🇺🇸 Asking Android users: TLSv1.0 & TLSv1.1 are no longer considered secure. But disabling them would lock out devices on Android < 4.4. Would you be affected?

🇩🇪 Frage an Android-Nutzer: TLSv1.0 & TLSv1.1 sind nicht mehr als sicher eingestuft. Deaktivieren würde jedoch heißen, Android < 4.4 auszusperren. Wärt Ihr davon betroffen?

@IzzyOnDroid not sure what service you are offering, but you could consider setting up two subdomains - service.xyz and insecure-service.xyz
Those that need the old stuff could voluntarily use a different address (if possible in your use case), while the rest could be protected from downgrade attacks by using the old subdomain?

@xpac Thanks for your thoughts!
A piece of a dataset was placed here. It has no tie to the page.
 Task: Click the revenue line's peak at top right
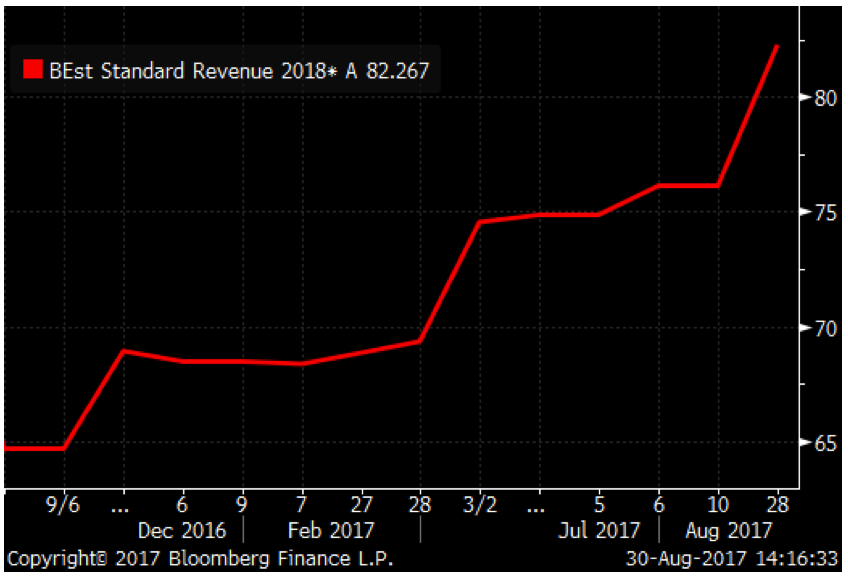coord(777,47)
Valid approach, but in this case:

Splitting content isn't an option. I'm asking in general for websites targeting Android users (blogs with how-tos as well as my app listings, my F-Droid repo, my OPDS book server (which can be used from inside eBook reading apps) etc). Content is often mixed (like my app listings and articles applying to different versions) or has no relation to an Android version at all (eBooks).

So it's about "phasing out" old TLS versions altogether.

@IzzyOnDroid yeah, I assumed that. I mean, you could still host the same website under two domains, inform users of very old Androids that they will only be able to access content in the future via a separate subdomain (by adding a reverse proxy with two different configs).
Its difficult and not very handy to use, but better than locking them out.
Do you run statistics to figure out how many of your visitors actually use such old devices?


@xpac I don't run stats on that, no. But good idea: last week's logs are still there. A quick estimate: on my sites it would affect 0.2% of the requests. Split up: .7% on my eBook Server, .53% on my Android site and .16% on my F-Droid repo.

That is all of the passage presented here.